"Ah! And tonight? Where will you be tonight?"

"Why?"

"Because I propose to make a disclosure. And—ah—hee-hee!—you would like to live, I take it, and not be sent back to Damascus in a coffin? I have—ah—some assistants who—hee-hee!—would watch your movements. If you were to betray me afterwards to the Administration, there would remain at least—the satisfaction— of—you understand me?—the certainty that you would suffer for it!"

Grim laughed dryly.

"I shall be at the hotel," he answered. "In bed. Asleep. The car comes before dawn."
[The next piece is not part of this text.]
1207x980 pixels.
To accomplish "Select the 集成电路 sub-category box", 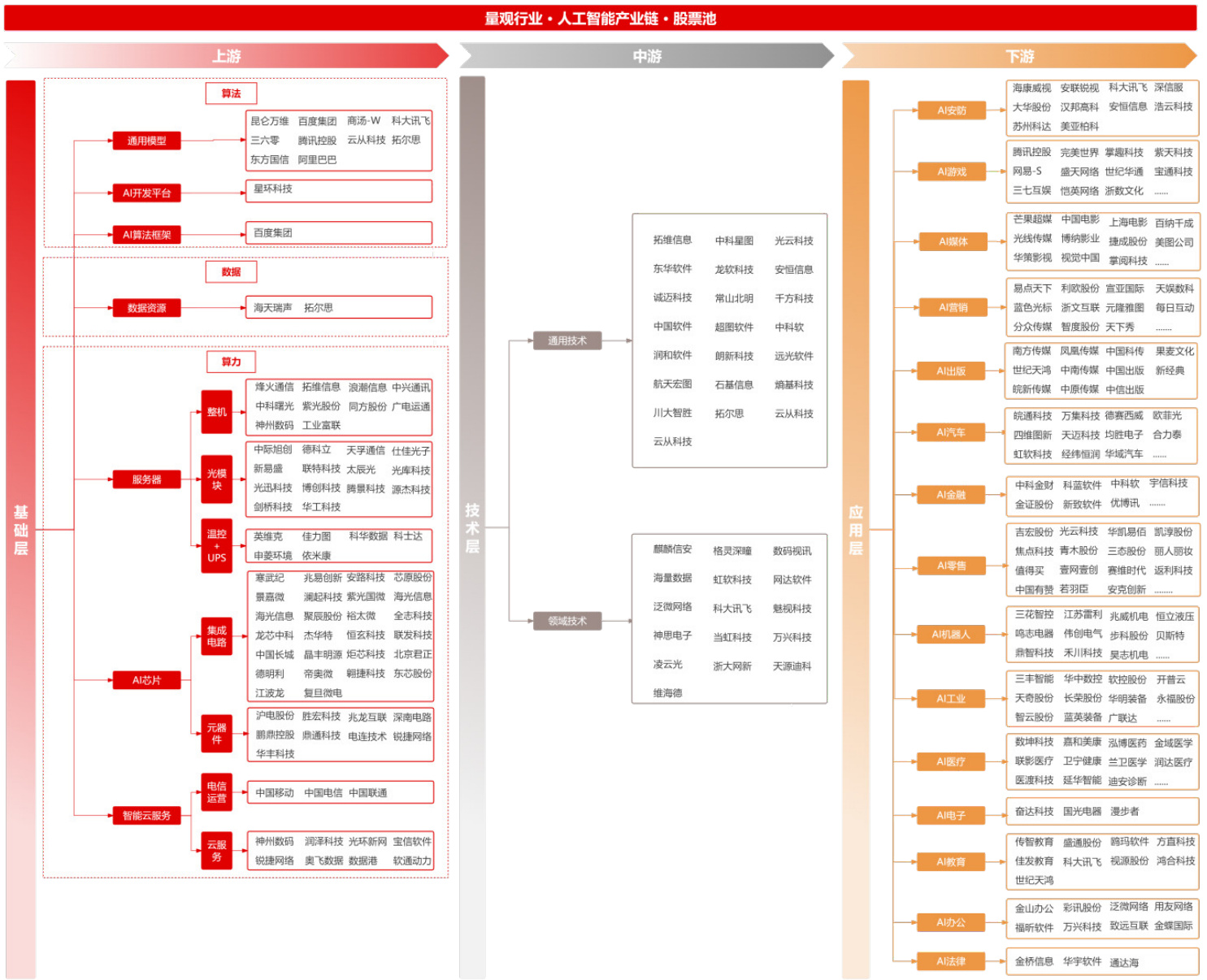I will coord(216,636).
"That is sufficient. I shall know how to take essential precautions. Now—you think I am a man of words, not deeds? You were near the Jaffa Gate this morning, for I saw you there. You saw a man killed—a policeman, name Bedreddin. That was an unwise underling, who stumbled by accident on a clue to what I shall tell you presently. He had the impudence to try to blackmail me—me, of all people! You saw him killed. But did you see who killed him? I—I killed him, with this right hand! You do not believe? You think, perhaps, I lack the strength for such a blow? Look here, where the force of it broke my skin on the handle of the knife! Now, am I a man of words, not deeds?"

"You want me to report to Mustapha Kemal that all the accomplishment in Jerusalem amounts to one policeman killed?"

"No, no! You mistake my meaning. My point is that having proved to you I am a ruthless man of action, I am entitled to be believed when I tell you what next I intend to do."

"Well—I listen."

"There is going to be—hee-hee!—an explosion!"